Officer Penna Back In The Saddle For Police Bicycle Patrol
As part of its community policing program, the police department has resumed its warm-weather bicycle patrols, with Officer Leonard Penna monitoring central sections of town while traveling on a mountain bike.
It is the seventh season that Officer Penna has handled his police patrol duties from the saddle of a specialized police bicycle.
Officer Penna, 38, joined the police department in December 2002. He served as the department’s school resource officer at Newtown Middle School for many years, before recently transferring to the agency’s patrol unit.
Police Administrative Sergeant Aaron Bahamonde said that the bicycle patrol will continue into the month of October.
Officer Penna said that using a bicycle allows police to quietly and unobtrusively patrol in areas where there are many pedestrians, such as the town center, Fairfield Hills, Dickinson Park, and various parking lots. Church Hill Road, Queen Street, Main Street, and South Main Street are among the patrol areas.
A specialized tread pattern on the bicycle’s tires allows it to be effectively used on pavement, as well as in wooded areas.

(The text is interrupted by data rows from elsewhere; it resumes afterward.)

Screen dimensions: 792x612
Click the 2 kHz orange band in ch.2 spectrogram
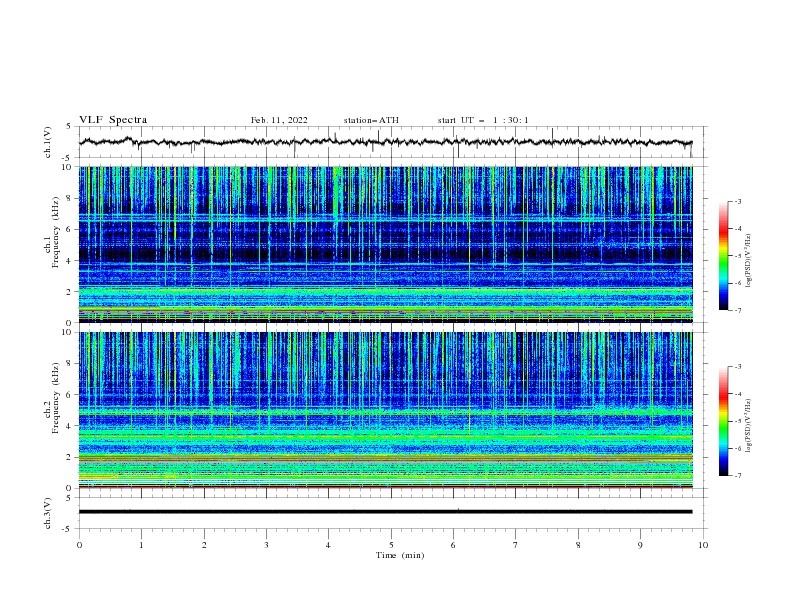(x=385, y=458)
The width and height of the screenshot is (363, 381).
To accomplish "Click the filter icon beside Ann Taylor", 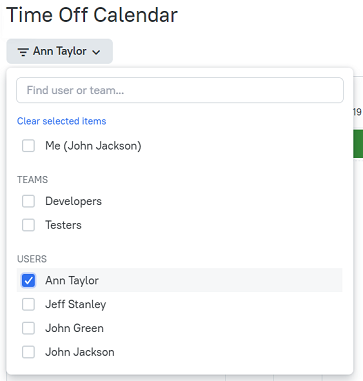I will click(23, 52).
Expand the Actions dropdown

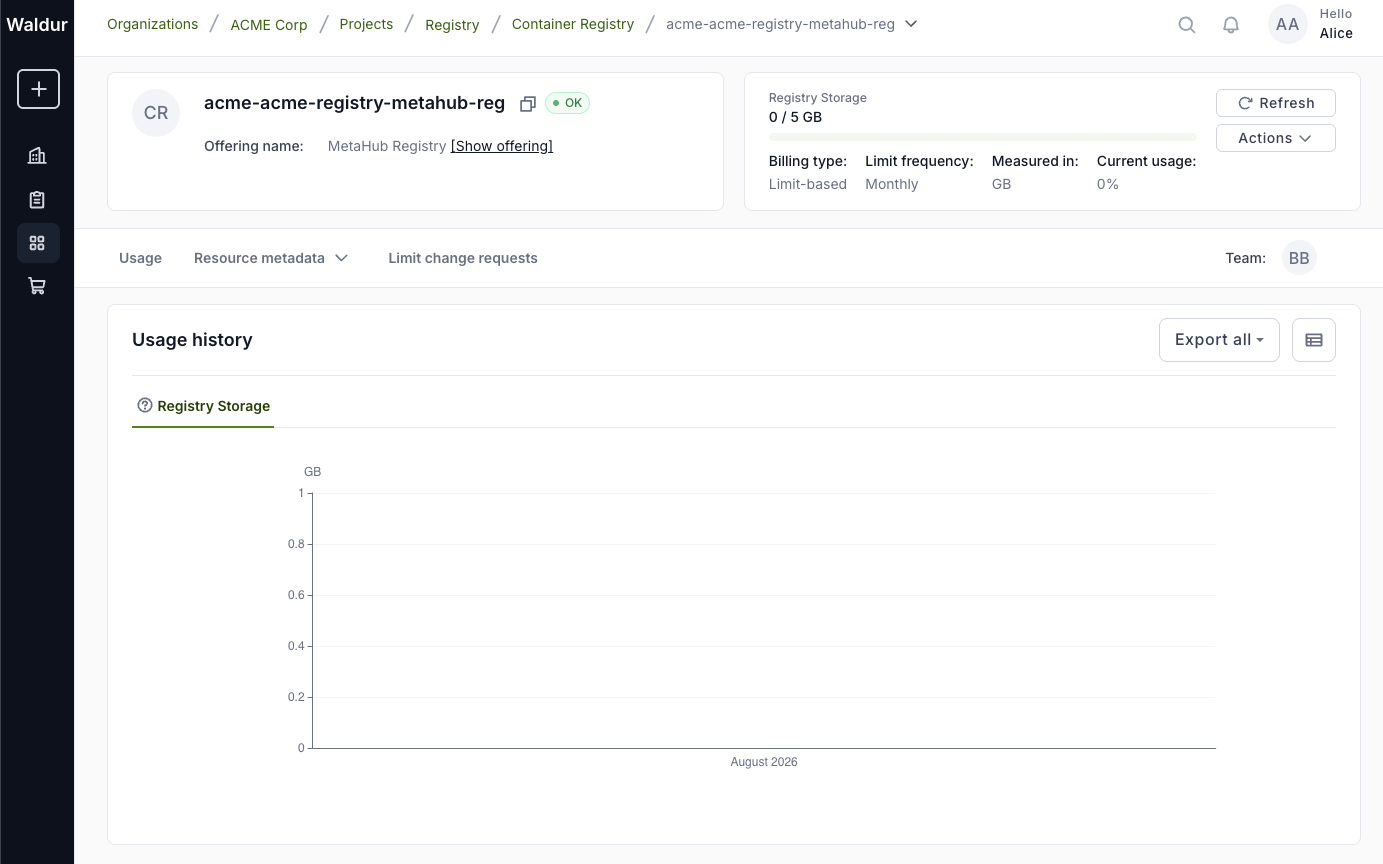pos(1275,138)
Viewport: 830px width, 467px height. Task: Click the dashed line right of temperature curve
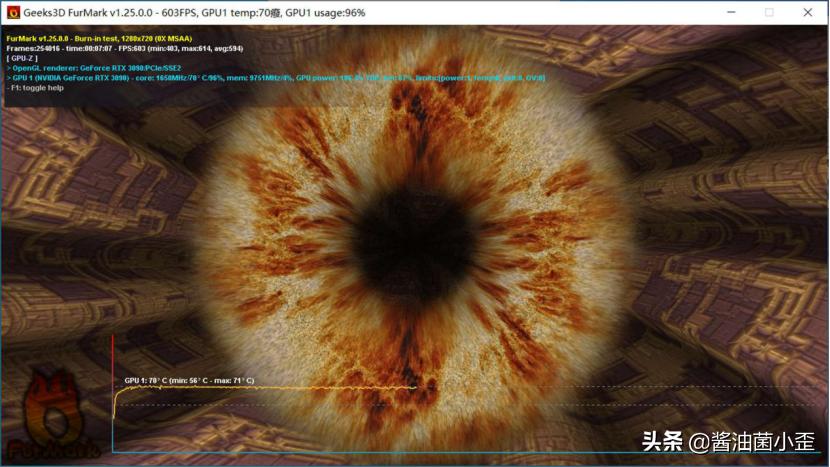coord(600,387)
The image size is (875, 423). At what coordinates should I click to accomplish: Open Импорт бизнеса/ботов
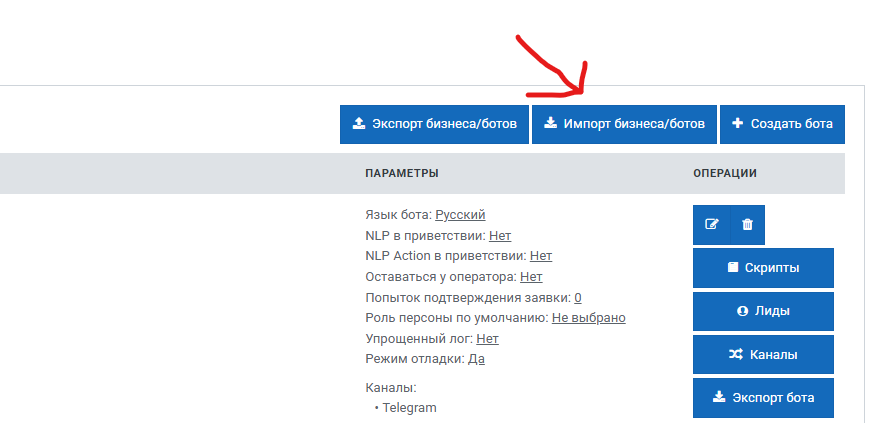pyautogui.click(x=625, y=124)
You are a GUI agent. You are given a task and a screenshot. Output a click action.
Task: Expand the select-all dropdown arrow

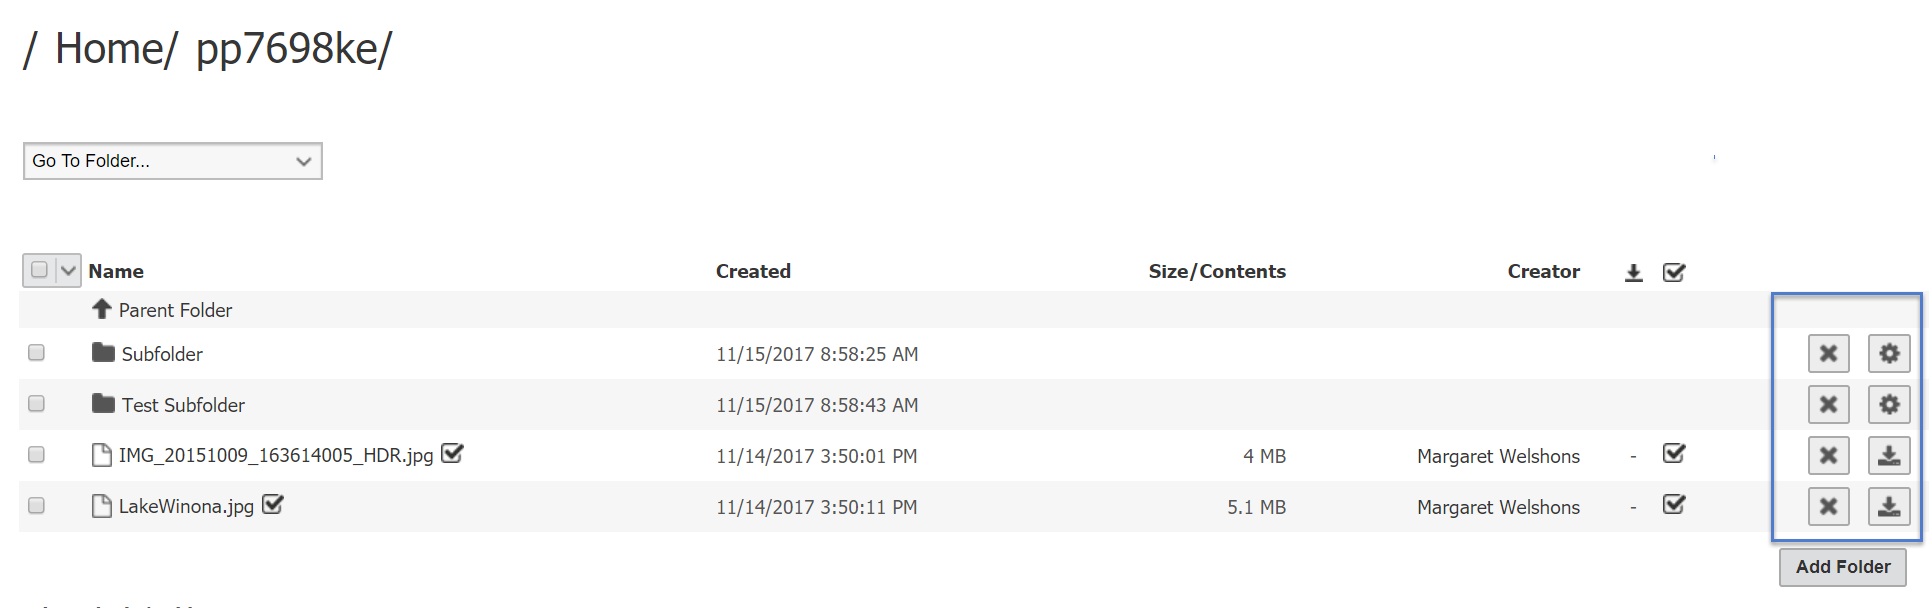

The bicycle patrol is especially effective for police mobility at events such as the Labor Day Parade, at which thousands of pedestrians gather, Officer Penna said.
Also, use of a bicycle allows police to effectively patrol areas such as the relatively isolated Fairfield Hills trail network, he said.
Sitting on the bike’s saddle or standing up on the bike’s pedals provides a police bicyclist with a high vantage point from which he can look down into motor vehicles to detect any illicit activity, Officer Penna said. Also, bicycles are quiet, allowing police to approach any suspicious activity with little notice, he said.
The bicycle is equipped with running lights, emergency lights, a siren, a first aid kit, and a police ticket book. Officer Penna carries a police sidearm and a portable two-way police radio. He wears a protective helmet and sunglasses.
His police bicyclist uniform bears the word “POLICE” in large white letters on the back of his black shirt for visibility by pedestrians and motorists.
Officer Penna is expected to spend about one-third of his work time patrolling on the bicycle. He otherwise will patrol in a marked police vehicle such as a sedan or a SUV.
A prime advantage of bicycle patrol work is that the bike allows police to monitor activity in relatively tight spaces which are inaccessible to conventional police patrol vehicles, Officer Penna said.
“It’s all about presence,” he added.